Answer: d. The 10-year corporate bond must have a higher yield than the 5-year corporate bond.
23. Niendorf Corporation's 5-year bonds yield 7.70%, and 5-year T-bonds yield 4.40%. The real risk-free rate is r* = 1.95%, the inflation premium for 5-year bonds is IP = 2.05%, the default risk premium for Niendorf's bonds is DRP = 1.20% versus zero for T-bonds, and the maturity risk premium for all bonds is found with the formula MRP = (t - 1) × 0.1%, where t = number of years to maturity. What is the liquidity premium (LP) on Niendorf's bonds? a. 2.90% b. 3.30% c. 1.65% d. 2.50% e. 2.10%
Answer: e. 2.10% Explanation: Basic equation: r = r* + IP + MRP + DRP + LP Years to maturity: 5 MRP In both bonds, so not needed in this problem 0.40% IP In both bonds, so not needed in this problem 2.05% r* In both bonds, so not needed in this problem 1.95% rNie 7.70% rT-bond 4.40% DRP Included in corp. only 1.20% LP = rNie - rT-bond - DRP 2.10%
21. Suppose the real risk-free rate is 2.50% and the future rate of inflation is expected to be constant at 2.70%. What rate of return would you expect on a 5-year Treasury security, assuming the pure expectations theory is valid? Disregard cross-product terms, i.e., if averaging is required, use the arithmetic average. a. 2.60% b. 2.50% c. 3.95% d. 2.86% e. 5.20%
Answer: e. 5.20% Explanation: Real risk-free rate, r* 2.50% Inflation 2.70% Yield on 5-year T-bond 5.20%
14. A Treasury bond has an 8% annual coupon and a 7.5% yield to maturity. Which of the following statements is CORRECT? a. The bond sells at a price below par. b. The bond sells at a discount. c. The bond's required rate of return is less than 7.5%. d. The bond has a current yield greater than 8%. e. If the yield to maturity remains constant, the price of the bond will decline over time.
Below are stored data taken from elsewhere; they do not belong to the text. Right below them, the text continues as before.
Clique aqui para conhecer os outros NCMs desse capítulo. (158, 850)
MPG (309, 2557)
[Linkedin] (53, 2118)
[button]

Answer: e. If the yield to maturity remains constant, the price of the bond will decline over time.
18. Which of the following statements is CORRECT? a. A 10-year coupon bond would have more price risk than a 5-year coupon bond, but all 10-year coupon bonds have the same amount of price risk. b. If their maturities and other characteristics were the same, a 5% coupon bond would have less price risk than a 10% coupon bond. c. A 10-year coupon bond would have more reinvestment risk than a 5-year coupon bond, but all 10-year coupon bonds have the same amount of reinvestment risk. d. A zero coupon bond of any maturity will have more price risk than any coupon bond, even a perpetuity. e. If their maturities and other characteristics were the same, a 5% coupon bond would have more price risk than a 10% coupon bond.
Answer: e. If their maturities and other characteristics were the same, a 5% coupon bond would have more price risk than a 10% coupon bond.